Data items:
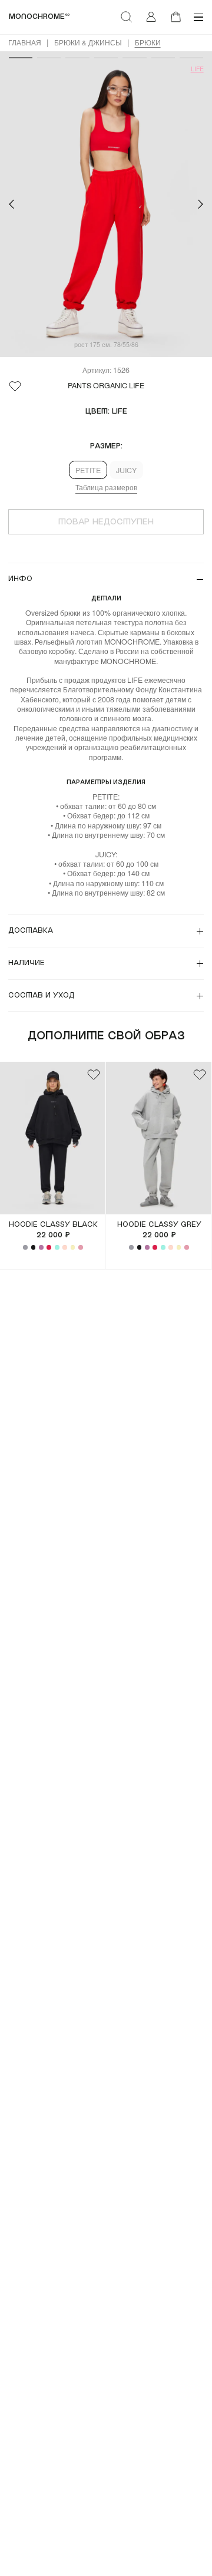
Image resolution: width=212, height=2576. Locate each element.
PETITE (88, 470)
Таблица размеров (106, 487)
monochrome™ (39, 16)
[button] (11, 204)
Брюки (148, 42)
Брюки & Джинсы (88, 42)
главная (24, 42)
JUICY (126, 470)
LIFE (197, 69)
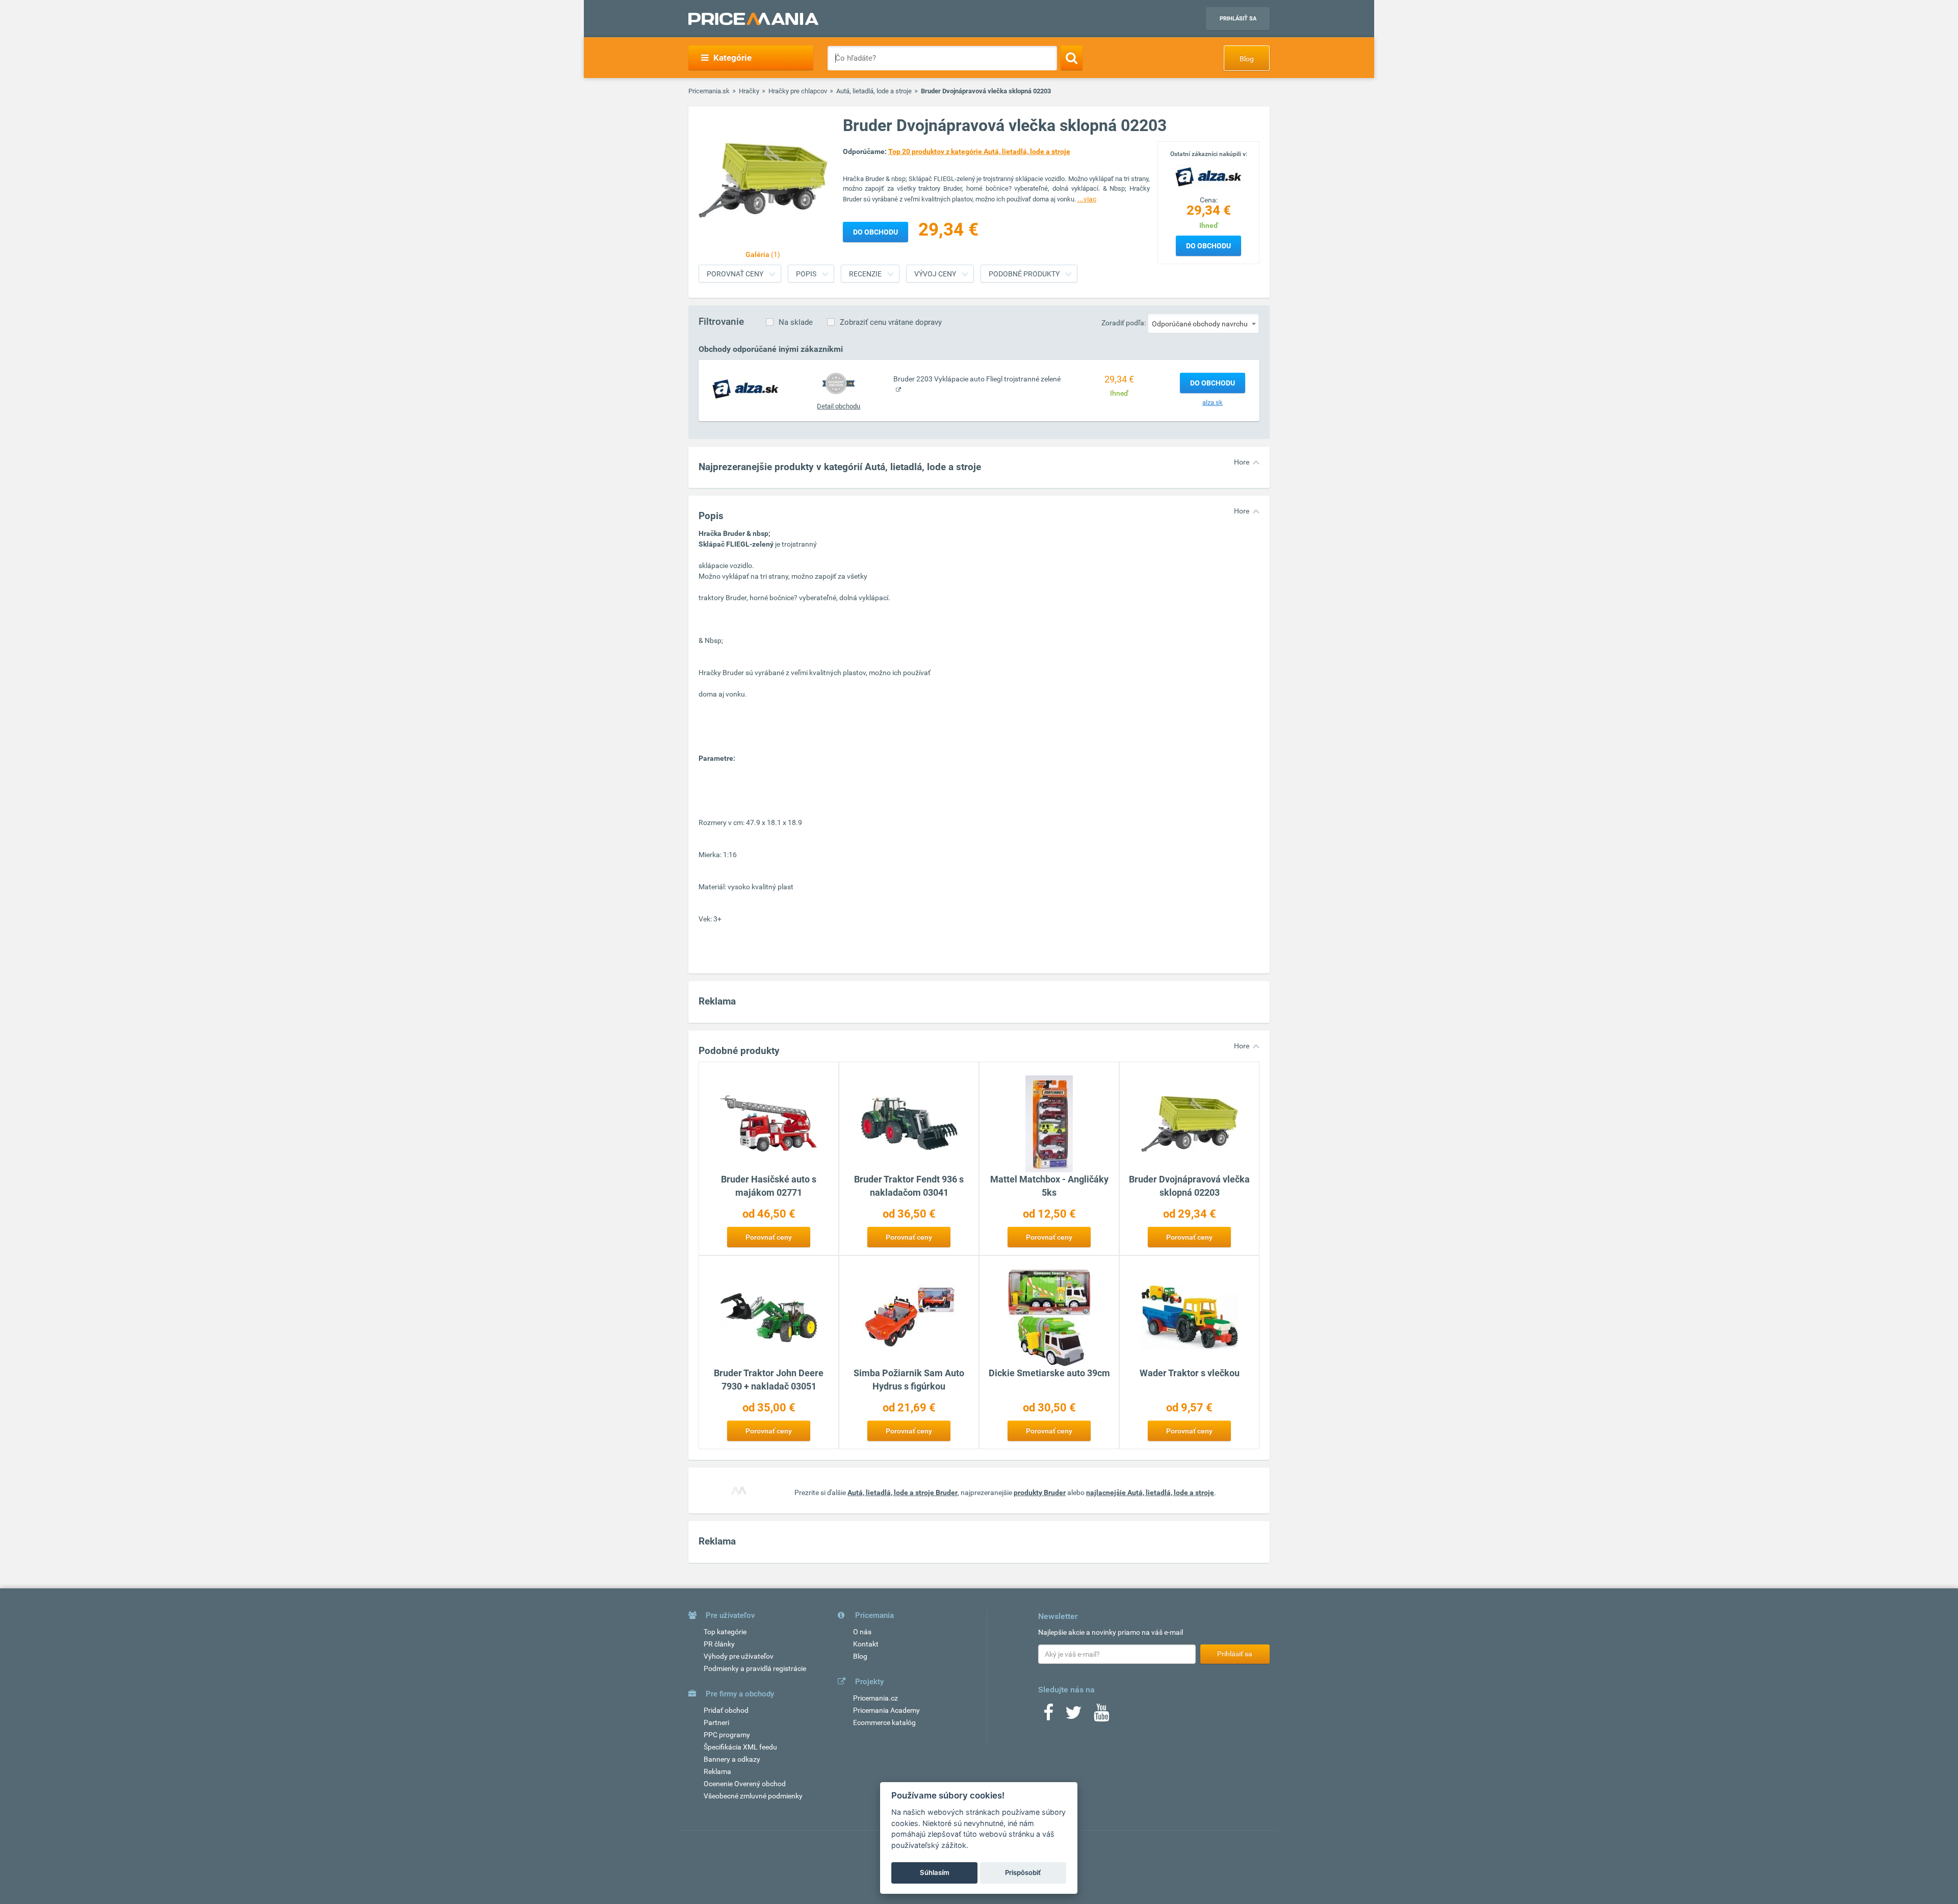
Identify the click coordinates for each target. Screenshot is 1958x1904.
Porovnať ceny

WHAT THE EXERCISE ASKS:
Copy the final stretch of lines, starting at the one that holds "PETITE (88, 470)" and ending at the last line of the data, exactly; omit pictures.

TASK RESULT:
PETITE (88, 470)
Таблица размеров (106, 487)
monochrome™ (39, 16)
[button] (11, 204)
Брюки (148, 42)
Брюки & Джинсы (88, 42)
главная (24, 42)
JUICY (126, 470)
LIFE (197, 69)
Identify the click coordinates for each target. Screenshot is 1958x1904.
Porovnať ceny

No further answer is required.